Recently, many studies of the synthesis of various metal oxides possessing meso-porosity induced by the hard template have been reported.^24,25 Accordingly, in this work, we focus on the synthesis process in the mesoporous space of mesoporous silica using what we call the “hard-template method” in order to synthesize zirconia with larger specific surface area than the conventional zirconia materials. There are several examples of mesoporous silica materials, for example, 2-D ordered materials, such as KSW-1, FSM-16, MCM-41, and SBA-15, and 3-D ordered ones, such as MCM-48 and KIT-6.²⁶ Among these, the gyroid 3-D cubic Ia3̄d mesoporous silica designated KIT-6 synthesized using a triblock copolymer and butanol mixture in an aqueous solution was reported by Kleitz et al. in 2003.²⁷ The structural characteristics, large pore volume and 3-D hexagonal mesostructured of this material are beneficial to the diffusion of substrates and thus the application of a hard template material for the synthesis of nanosized materials; additionally, catalysts and an adsorption material are expected to be obtained using this approach. The studies on the synthesis of the porous zirconia by the hard template method using SBA-15 and polycarbonate membrane^28,29 and the Zr–KIT-6 materials that zirconium is incorporated in the silica framework by the soft template method³⁰ were reported by several research groups. Furthermore, Gong et al. reported the synthesis of metastable tetragonal zirconia materials that actually the composite of zirconia and silica (Si/Zr = ca. 0.3) with the modification by an NaOH solution by the hard template method using SBA-15.³¹ These researchers stated that the stabilization of tetragonal zirconia is due to the confined space of mesoporous silica and the formation of the Si–O–Zr linkages. However, to the best of our knowledge, the synthesis of zirconia introduced in the mesoporous space of KIT-6 has not been studied. It is also necessary to study the crystallization behavior of pure tetragonal zirconia in more detail.
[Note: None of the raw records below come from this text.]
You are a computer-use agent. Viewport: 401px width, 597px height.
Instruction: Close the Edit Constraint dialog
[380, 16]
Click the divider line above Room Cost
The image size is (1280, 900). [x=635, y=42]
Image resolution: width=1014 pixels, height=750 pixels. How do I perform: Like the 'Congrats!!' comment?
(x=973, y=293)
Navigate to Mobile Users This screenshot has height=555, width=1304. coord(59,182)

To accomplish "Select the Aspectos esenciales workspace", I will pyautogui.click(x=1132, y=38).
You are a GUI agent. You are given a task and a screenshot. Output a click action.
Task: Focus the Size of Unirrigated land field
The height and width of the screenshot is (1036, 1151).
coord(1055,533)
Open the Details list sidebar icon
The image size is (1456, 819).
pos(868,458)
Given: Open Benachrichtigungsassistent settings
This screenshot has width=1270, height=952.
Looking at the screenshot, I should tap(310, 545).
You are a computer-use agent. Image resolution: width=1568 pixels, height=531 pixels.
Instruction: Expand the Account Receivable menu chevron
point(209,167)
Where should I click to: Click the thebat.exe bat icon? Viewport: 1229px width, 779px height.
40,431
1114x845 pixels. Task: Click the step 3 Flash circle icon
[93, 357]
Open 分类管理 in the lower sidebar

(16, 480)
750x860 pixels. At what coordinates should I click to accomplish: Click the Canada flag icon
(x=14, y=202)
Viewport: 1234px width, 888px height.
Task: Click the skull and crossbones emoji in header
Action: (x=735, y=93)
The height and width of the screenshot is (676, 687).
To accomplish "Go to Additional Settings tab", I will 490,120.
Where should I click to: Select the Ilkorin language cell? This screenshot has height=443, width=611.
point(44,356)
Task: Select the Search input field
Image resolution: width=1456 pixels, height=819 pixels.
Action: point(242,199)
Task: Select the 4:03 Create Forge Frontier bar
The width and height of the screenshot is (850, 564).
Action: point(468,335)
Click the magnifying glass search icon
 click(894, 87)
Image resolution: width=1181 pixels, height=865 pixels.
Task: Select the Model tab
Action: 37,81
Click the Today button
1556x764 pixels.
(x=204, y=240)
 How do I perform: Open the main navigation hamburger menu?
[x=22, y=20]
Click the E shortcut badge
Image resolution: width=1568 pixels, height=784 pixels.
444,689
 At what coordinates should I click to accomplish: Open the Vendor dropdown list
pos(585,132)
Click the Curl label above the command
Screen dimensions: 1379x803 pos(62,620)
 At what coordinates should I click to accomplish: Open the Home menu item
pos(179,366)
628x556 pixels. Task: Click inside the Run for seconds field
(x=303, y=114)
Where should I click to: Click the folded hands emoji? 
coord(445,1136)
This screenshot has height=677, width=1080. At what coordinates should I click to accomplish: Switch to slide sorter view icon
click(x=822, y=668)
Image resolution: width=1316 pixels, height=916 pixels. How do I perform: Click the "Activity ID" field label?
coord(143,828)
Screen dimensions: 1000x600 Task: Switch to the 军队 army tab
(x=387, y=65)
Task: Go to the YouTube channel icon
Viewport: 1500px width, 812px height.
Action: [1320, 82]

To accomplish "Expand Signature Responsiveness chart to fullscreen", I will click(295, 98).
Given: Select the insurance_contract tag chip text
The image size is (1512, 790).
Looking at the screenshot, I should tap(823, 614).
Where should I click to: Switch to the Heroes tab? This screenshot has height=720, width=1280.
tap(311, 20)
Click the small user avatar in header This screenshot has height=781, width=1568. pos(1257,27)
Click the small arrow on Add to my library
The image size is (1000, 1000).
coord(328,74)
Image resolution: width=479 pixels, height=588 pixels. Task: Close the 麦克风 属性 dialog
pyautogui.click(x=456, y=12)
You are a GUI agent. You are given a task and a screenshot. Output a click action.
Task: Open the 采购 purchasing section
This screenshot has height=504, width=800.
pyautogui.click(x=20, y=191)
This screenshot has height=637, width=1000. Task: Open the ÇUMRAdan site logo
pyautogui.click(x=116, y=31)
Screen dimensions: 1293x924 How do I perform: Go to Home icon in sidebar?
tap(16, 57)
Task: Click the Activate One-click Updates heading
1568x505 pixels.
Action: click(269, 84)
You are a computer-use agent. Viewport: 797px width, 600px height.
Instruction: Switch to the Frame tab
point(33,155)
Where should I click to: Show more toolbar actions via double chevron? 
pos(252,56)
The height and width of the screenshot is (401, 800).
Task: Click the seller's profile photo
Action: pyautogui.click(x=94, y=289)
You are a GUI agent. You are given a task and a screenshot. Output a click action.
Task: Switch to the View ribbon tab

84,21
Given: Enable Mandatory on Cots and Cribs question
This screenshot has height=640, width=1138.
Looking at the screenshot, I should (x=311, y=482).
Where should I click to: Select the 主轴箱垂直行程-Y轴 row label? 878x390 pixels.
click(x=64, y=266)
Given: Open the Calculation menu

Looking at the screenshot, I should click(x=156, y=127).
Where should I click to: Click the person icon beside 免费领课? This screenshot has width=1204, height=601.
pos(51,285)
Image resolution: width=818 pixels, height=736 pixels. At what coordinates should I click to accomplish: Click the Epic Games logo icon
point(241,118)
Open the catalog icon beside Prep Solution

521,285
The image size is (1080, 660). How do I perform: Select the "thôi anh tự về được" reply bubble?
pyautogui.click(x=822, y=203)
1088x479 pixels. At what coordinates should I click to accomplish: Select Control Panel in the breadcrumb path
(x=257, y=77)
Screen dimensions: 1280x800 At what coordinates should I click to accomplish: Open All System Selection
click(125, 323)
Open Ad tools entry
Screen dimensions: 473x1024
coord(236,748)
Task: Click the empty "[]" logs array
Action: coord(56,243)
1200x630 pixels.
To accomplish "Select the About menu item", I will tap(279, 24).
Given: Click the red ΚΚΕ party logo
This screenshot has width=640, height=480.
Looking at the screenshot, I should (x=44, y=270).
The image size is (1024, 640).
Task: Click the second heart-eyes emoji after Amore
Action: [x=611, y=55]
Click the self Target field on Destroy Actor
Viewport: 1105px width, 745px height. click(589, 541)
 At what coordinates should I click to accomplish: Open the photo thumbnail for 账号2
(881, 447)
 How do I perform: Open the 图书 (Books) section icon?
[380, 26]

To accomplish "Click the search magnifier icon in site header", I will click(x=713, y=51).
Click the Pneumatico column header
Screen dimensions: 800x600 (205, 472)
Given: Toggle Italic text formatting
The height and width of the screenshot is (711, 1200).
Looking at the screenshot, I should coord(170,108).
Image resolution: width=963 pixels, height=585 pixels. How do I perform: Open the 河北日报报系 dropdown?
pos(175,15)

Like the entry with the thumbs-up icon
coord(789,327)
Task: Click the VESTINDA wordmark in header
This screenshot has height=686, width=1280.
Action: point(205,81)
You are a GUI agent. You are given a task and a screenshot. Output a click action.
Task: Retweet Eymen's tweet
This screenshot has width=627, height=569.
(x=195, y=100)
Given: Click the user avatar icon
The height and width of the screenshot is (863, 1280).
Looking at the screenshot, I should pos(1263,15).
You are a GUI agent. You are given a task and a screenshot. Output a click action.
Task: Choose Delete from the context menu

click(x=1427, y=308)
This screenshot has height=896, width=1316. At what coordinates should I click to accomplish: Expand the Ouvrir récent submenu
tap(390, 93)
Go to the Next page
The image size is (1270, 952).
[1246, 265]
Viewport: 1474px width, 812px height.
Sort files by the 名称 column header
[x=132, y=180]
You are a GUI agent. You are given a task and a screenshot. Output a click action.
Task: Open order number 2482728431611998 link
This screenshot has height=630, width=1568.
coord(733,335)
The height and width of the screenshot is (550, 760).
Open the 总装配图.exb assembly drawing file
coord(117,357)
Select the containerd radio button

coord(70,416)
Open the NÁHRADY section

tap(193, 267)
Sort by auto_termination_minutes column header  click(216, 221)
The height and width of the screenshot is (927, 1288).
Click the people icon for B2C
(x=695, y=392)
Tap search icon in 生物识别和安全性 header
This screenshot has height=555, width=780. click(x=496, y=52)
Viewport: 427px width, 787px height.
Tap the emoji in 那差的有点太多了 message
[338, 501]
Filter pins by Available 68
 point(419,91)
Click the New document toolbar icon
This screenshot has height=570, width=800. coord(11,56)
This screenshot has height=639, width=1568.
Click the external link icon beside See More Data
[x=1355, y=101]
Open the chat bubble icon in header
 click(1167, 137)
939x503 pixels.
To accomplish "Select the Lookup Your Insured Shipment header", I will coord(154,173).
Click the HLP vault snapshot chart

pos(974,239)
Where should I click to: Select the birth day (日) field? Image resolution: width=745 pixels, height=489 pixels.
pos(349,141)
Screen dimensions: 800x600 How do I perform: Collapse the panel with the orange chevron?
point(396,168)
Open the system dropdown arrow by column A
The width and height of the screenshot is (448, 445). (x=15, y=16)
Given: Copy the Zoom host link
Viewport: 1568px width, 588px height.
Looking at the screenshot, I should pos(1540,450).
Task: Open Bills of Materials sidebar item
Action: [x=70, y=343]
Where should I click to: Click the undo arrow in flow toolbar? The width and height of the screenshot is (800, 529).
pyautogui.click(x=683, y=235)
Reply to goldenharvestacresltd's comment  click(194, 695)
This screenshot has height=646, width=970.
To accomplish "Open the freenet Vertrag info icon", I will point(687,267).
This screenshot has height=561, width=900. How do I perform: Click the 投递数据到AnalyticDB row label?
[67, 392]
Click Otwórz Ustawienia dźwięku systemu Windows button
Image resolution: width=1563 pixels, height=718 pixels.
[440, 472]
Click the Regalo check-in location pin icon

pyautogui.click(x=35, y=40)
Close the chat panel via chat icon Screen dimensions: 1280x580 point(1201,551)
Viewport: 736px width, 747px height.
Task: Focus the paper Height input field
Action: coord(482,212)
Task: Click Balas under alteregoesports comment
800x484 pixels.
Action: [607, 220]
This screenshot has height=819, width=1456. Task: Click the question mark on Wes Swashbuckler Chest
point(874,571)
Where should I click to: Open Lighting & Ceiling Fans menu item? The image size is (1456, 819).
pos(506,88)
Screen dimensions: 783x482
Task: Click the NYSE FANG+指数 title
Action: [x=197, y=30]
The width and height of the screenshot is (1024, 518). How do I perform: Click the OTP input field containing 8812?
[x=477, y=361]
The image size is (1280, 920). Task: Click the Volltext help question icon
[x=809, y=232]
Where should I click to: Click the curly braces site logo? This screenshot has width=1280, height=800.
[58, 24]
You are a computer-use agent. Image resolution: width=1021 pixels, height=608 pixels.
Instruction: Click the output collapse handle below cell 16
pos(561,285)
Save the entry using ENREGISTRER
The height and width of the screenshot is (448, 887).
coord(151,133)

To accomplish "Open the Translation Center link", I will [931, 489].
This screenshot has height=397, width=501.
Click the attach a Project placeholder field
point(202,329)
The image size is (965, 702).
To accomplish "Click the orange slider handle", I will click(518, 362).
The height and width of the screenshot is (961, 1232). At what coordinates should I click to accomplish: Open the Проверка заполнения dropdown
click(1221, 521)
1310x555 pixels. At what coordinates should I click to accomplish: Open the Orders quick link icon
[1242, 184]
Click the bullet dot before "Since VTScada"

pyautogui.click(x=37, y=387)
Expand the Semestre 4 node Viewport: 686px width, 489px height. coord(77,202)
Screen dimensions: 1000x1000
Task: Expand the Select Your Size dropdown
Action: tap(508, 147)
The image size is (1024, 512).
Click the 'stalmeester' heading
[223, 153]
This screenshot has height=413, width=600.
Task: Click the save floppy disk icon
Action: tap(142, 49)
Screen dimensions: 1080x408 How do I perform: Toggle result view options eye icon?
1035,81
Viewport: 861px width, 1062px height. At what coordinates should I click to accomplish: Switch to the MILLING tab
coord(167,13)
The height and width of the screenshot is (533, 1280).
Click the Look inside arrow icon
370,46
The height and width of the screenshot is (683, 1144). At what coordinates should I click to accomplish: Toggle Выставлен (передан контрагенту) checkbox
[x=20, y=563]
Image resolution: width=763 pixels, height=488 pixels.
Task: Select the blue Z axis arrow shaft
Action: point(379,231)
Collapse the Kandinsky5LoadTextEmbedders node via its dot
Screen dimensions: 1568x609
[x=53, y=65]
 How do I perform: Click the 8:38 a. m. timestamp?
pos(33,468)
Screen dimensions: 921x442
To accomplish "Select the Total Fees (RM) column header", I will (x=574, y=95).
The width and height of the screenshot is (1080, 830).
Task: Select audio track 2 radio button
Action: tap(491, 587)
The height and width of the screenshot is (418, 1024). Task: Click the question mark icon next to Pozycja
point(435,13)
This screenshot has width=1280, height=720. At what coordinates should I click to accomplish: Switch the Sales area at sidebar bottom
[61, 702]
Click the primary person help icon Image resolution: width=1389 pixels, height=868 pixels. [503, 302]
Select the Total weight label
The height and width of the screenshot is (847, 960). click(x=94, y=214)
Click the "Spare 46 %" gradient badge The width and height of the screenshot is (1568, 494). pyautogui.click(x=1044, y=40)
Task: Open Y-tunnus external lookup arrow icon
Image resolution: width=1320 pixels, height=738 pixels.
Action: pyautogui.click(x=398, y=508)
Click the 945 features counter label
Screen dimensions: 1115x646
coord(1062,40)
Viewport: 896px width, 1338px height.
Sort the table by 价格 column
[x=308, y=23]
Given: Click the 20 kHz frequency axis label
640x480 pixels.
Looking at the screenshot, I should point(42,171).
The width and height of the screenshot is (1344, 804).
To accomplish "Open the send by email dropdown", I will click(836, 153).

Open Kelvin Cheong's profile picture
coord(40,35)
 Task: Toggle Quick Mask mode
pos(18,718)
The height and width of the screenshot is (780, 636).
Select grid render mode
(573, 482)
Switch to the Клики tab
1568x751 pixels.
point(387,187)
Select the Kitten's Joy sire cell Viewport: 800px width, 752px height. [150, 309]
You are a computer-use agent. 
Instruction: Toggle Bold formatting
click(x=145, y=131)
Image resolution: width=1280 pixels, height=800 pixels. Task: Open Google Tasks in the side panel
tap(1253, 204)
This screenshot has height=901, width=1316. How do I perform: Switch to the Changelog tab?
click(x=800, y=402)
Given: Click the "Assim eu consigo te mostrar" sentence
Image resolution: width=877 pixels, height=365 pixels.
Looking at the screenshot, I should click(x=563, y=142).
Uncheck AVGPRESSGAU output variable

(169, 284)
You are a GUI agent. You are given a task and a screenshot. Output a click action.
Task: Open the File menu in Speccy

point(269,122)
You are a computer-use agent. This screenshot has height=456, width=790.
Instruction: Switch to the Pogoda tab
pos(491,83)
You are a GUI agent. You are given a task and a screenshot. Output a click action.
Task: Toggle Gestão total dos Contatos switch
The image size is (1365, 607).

Furthermore, zirconia are often used both as the sole catalyst and support material, as well as a component of combined catalysts, since zirconia surfaces exhibit acidity and basicity and oxidizing and reducing properties.¹ In addition to the metastable tetragonal, monoclinic, and tetragonal zirconia and hydrated zirconia that can be applied to a catalyst material have also been reported in the literature.^32–35 In particular, we reported on the catalytic property of zirconia-supported Ag catalysts for methanol (MeOH) oxidation.³²

Based on this background, in the present work, the synthesis of zirconia by the hard template method using KIT-6 have been conducted using various preparation conditions, such as zirconium source, amount of introduced zirconia, calcination temperature, and meso-pore size of silica, and the crystal growth behavior of the synthesized zirconia have been studied. Furthermore, the catalytic property for MeOH oxidation of the pure zirconia have been evaluated after the removal of the silica component.

Experimental

Synthesis procedure of samples

Mesoporous silica and non-porous silica. Mesoporous silica KIT-6 samples used in this work were synthesized as previously reported.²⁷ In a typical beaker, Pluronic P123 (EO₂₀PO₇₀EO₂₀, MW = 5750, BASF) was dissolved in a mixture of 35% to 37% HCl (Wako Chemical Industries) and distilled water, and the solution was stirred at 35 °C for 2 h. Next, 99.4% 1-butanol (Sigma-Aldrich) was added into the solution. After stirring for 2 h, 3 N-tetraethoxysilane (TEOS, Kanto Chemical) was added into the mixture, and the mixture was stirred at 35 °C for 24 h. Next, the mixture was heated in air at 100 °C for 24 h under static conditions in a closed plastic bottle, meaning that a hydrothermal treatment was employed. The obtained product was washed and filtered and was dried in air at 50 °C. Finally, the powder product was obtained as KIT-6 by the calcination in air at 550 °C for 6 h.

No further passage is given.